Previous links to the loop project on the town’s website were taken down, according to the October post, while staff “worked toward a resolution.
”That process to return the trolleys failed after the broker, Nevada-based Specialty Vehicles, “eventually became unresponsive,” and the plan fell through, according to the text posted online.
“In the meantime, Cary’s trolleys were warehoused for protection,” the town’s website says. Town leaders did not respond when The N&O asked questions about how much money, if any, it spent to warehouse the vehicles.
They sat for over a year before the town was able to find a buyer. The Redding Area Bus Authority, in California, purchased the two trolleys from the town in June of this year — at a significant discount from their original purchase price.
The vehicles were sold to the Redding Area Bus Authority for $300,000 — with the town paying an additional $19,500 to ship the trolley cars to California, the town reported on its website.
The trolleys originally cost Cary $539,896 but their value had depreciated to $314,397.60 by July 2025, according to the town website post.
Mayor Weinbrecht and other Cary officials did not respond to The N&O’s calls and emails looking for clarification about what had occurred.
Trolleys gone, a call for transparency
Redding Area Bus Authority Transit Manager John Andoh told The N&O that the California transportation department discovered that Cary was selling the trolleys through Specialty Vehicles.
Both the vehicles had over a thousand miles on them at the time, according to a staff report presented to the Shasta Regional Transportation Agency in California.
When asked about why she thought it was important that the public know Cary had the trolleys for as long as it did, Miller said there needs to be an ongoing dialogue between residents and elected officials about what the government does.

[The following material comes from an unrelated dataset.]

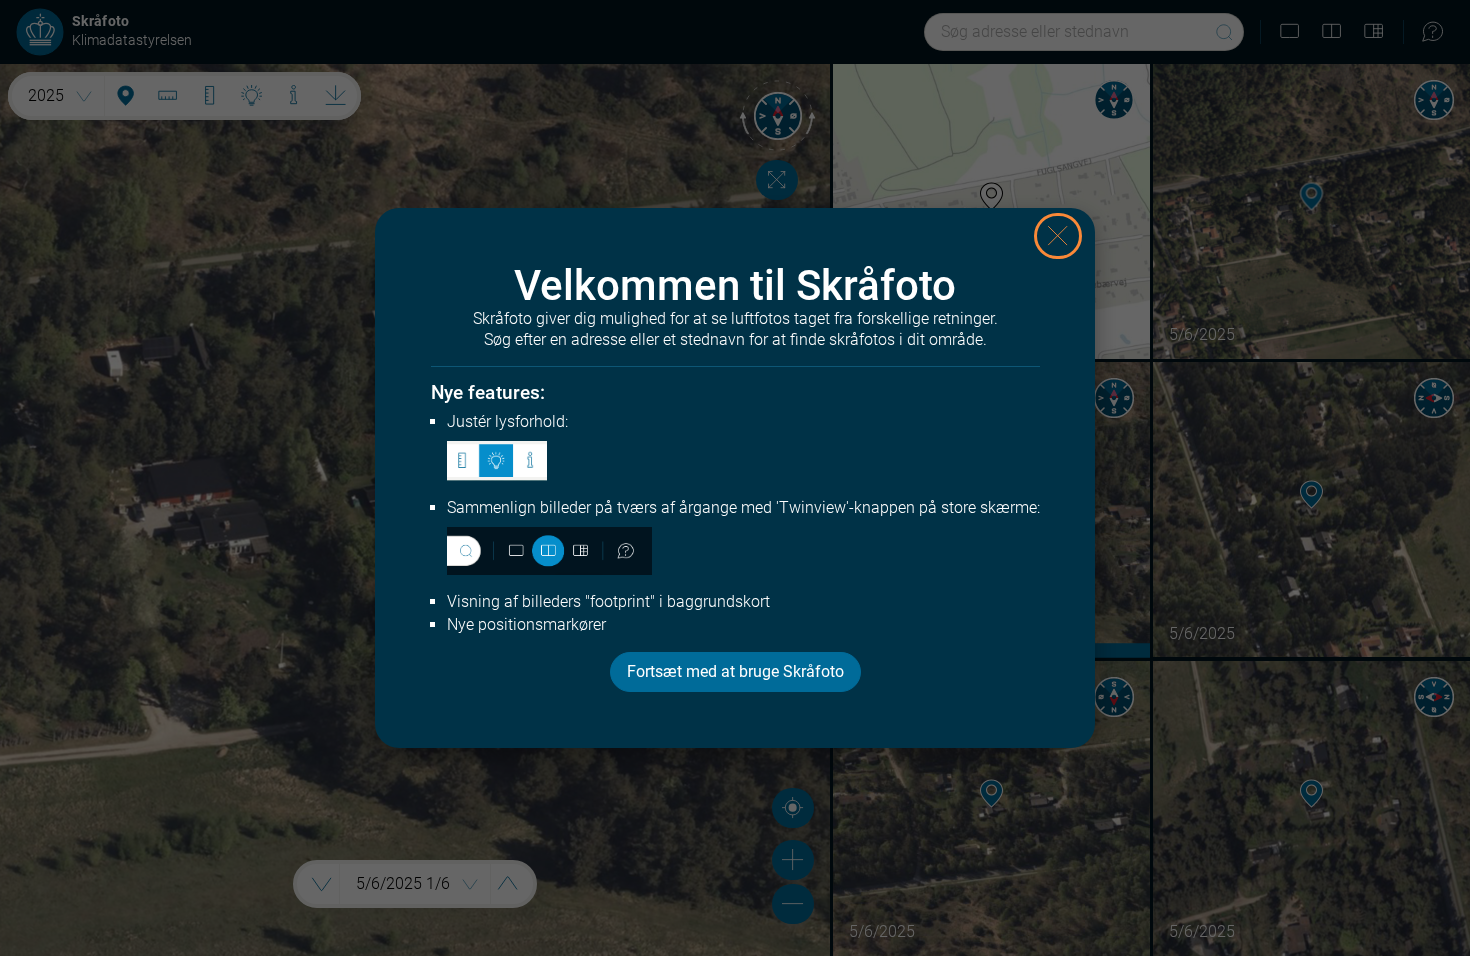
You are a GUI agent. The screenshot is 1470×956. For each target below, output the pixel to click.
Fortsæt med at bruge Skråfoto (735, 671)
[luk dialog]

“I don’t think that was happening with regard to the trolley and apparently with regard to some of the other things that have been going on,” Miller said.
Cary’s former Town Manager Sean Stegall resigned this month under highly unusual circumstances. Town leaders have hired a law firm to better understand the scope of “over-the-top” spending, inadequate financial reporting and lack of transparency, Weinbrecht said during an emergency town council meeting on Dec. 15.